After Lookout, we had a day at sea — rainy and windy — so we played a lot of trivia (and didn’t win anything, bummer!) and the daughter and I did some work (college senior, remember?) We watched the Beauty and the Beast stage show that night and quite enjoyed it, as we did the others (The Golden Mickeys and Believe). The food on this cruise was typical cruise food and our favorite menu ended up being the Pirate night menu (which has basically been the same for as long as I can remember). The hit quick service was Ramone’s Cantina, as expected, for its Chipotle style food.
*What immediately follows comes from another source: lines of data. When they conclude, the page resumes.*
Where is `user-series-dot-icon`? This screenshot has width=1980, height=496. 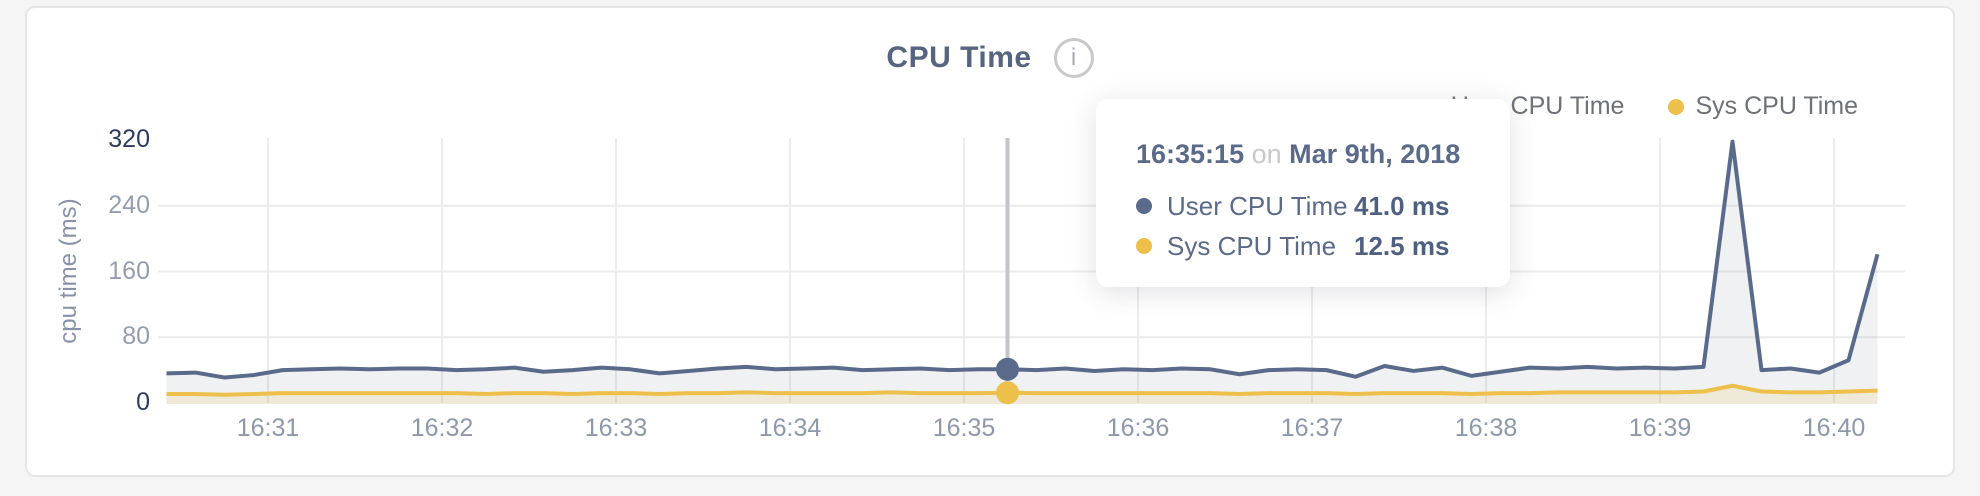
user-series-dot-icon is located at coordinates (1144, 206).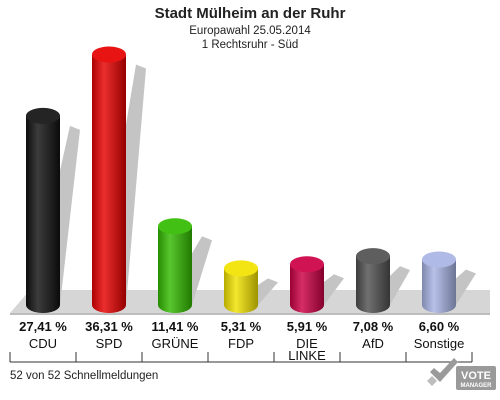 This screenshot has width=500, height=400. Describe the element at coordinates (307, 288) in the screenshot. I see `bar-die-linke` at that location.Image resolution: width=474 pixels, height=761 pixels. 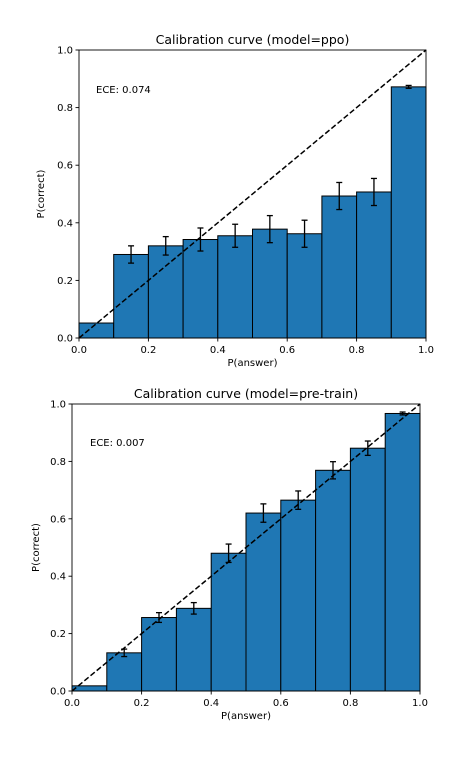 What do you see at coordinates (118, 444) in the screenshot?
I see `ece-annotation: ECE: 0.007` at bounding box center [118, 444].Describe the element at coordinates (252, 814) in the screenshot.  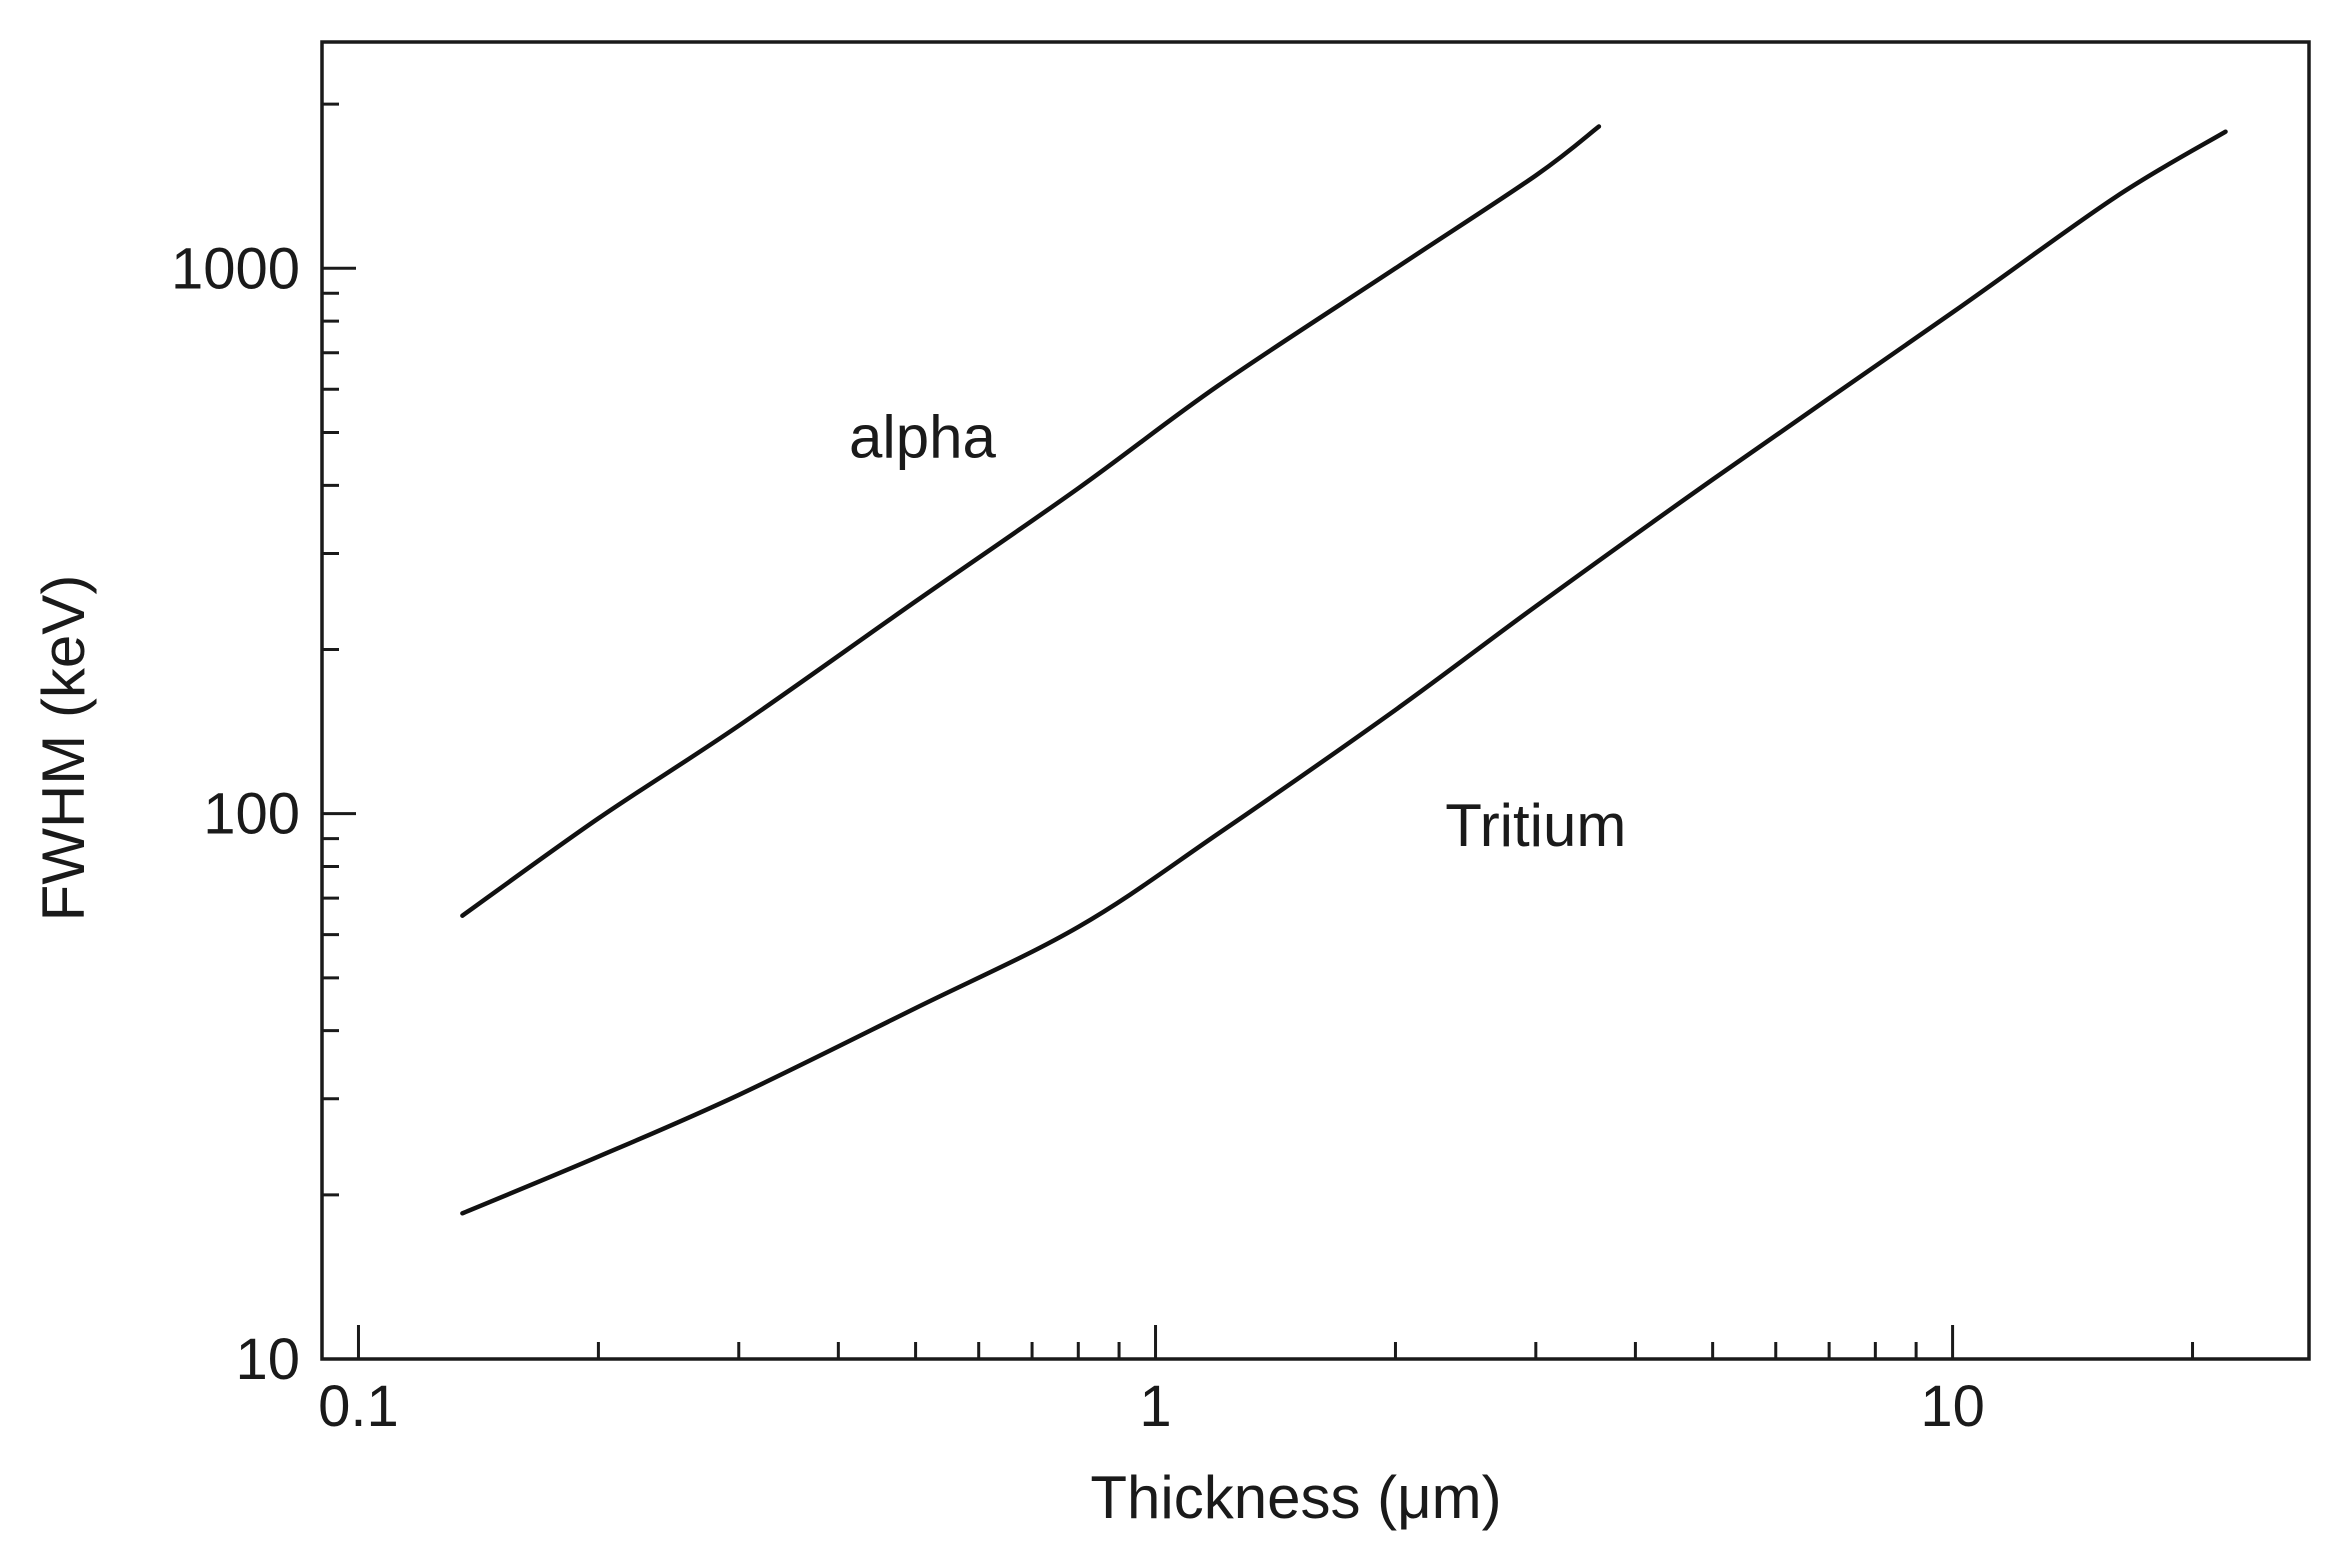
I see `y-tick-label: 100` at that location.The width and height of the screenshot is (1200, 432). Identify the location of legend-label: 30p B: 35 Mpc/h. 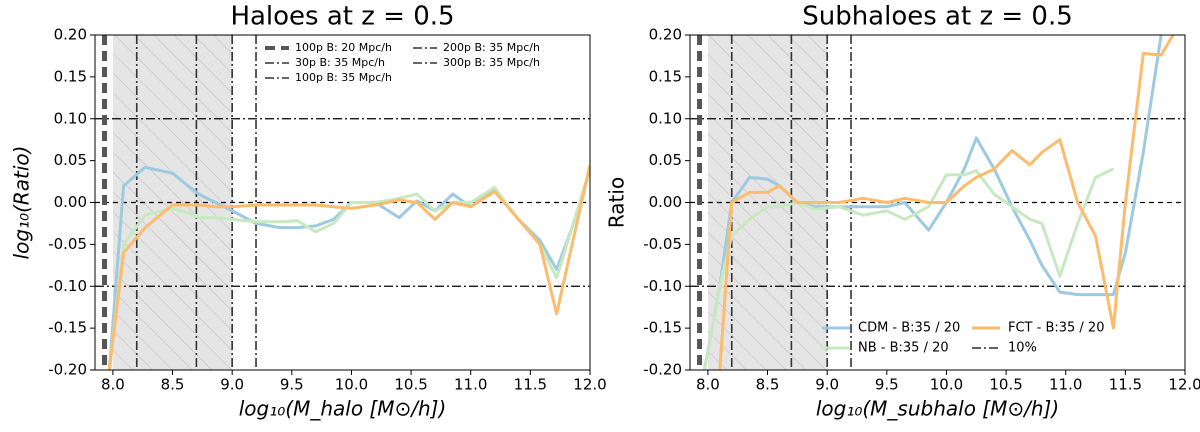
(340, 62).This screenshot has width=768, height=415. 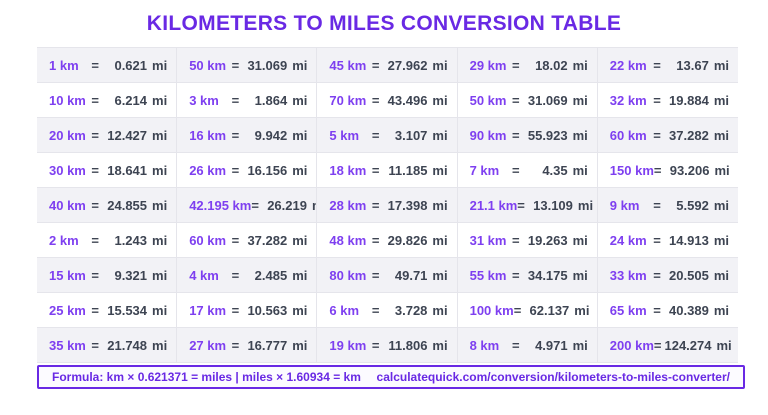 I want to click on conversion-cell: 60 km = 37.282 mi, so click(x=668, y=135). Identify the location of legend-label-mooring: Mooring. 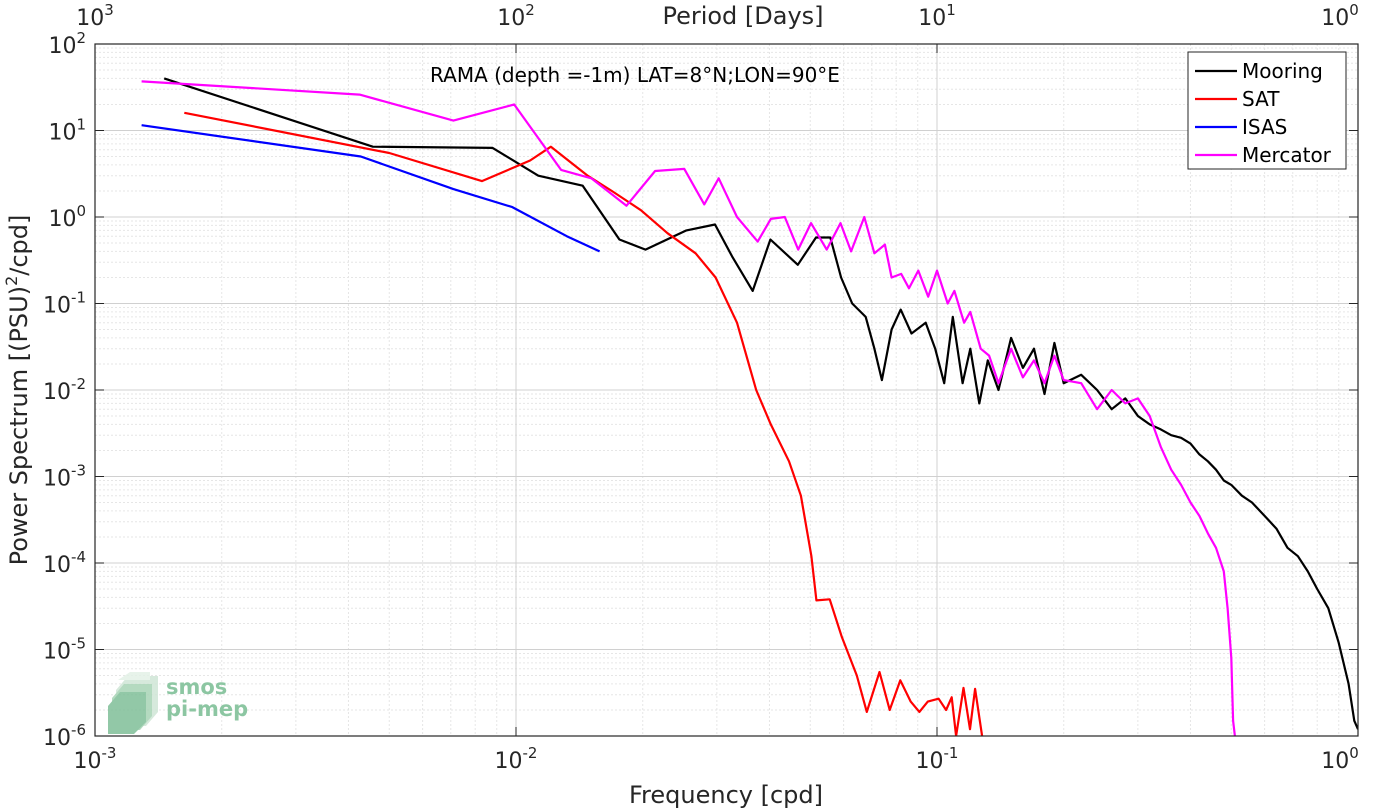
(1282, 71).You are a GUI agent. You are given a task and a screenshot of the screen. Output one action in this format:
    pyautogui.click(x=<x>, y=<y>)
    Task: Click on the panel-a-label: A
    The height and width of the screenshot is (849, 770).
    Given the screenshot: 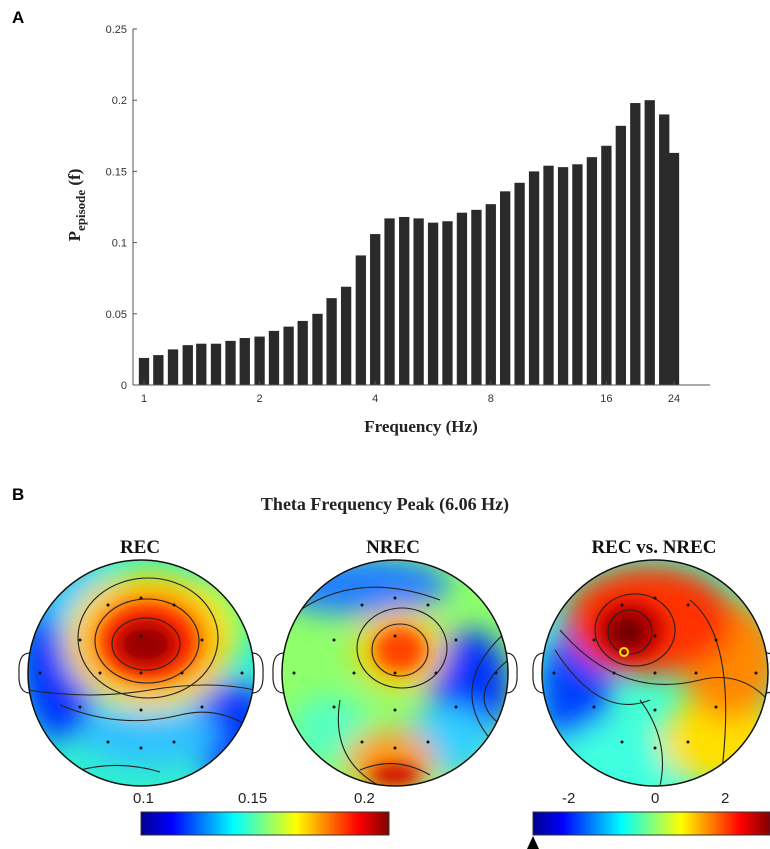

So much ice cream was consumed too, which is also very typical of this group, lol.
Debarkation back at Port Everglades the next day was easy peasy, they also have the new face recognition for those traveling with passports, so customs and immigration was a breeze. Going out to get a rideshare was a bit of a mess and I wish I would have just grabbed a taxi van instead. We came off at probably 8:30am and waited for what seemed like forever but but probably was less than 30 minutes. However, we needed an XXL Lyft (or Uber) and after we finally got one from Lyft, it cancelled on us after a couple of minutes. Starting over again with Uber, I got one and it showed up at 9:07am. Once we got picked up, it was about 15 minutes to our dayuse hotel nearby. We used ResortPass to get a dayuse room at the Holiday Inn Fort Lauderdale Airport for the group since our flight home didn’t depart until almost 6pm. None of us felt like hanging out at the airport basically all day. When we arrived at the hotel, we had about a 30 minute wait until the room was ready (official check-in/use period was from 10am-5pm) but we just relaxed in the lobby and walked over to a nearby gas station for some drinks to have for the day. Once the room was ready, we went up. The room was fine, had a bit of a smell like a weird perfume or something from a prior guest, but otherwise was just what we needed. The daughter and I worked again there for awhile and the rest of the crew went down to relax by the pool. It was a cool day but the sun came out and we all ended up putting our feet in the water. The pool there was really pretty and calm and this was a great way to chill before the flight. Another perk of the dayuse room was that this hotel had a shuttle to the airport included, so we just signed up for a time and popped back over to the airport again to catch our flight. I’d absolutely do this again with a late flight out after a cruise coming into Port Everglades.
So the cruise was a blast, loved Lookout, and our cabana day at Castaway Cay was the best. Can’t wait for the next one!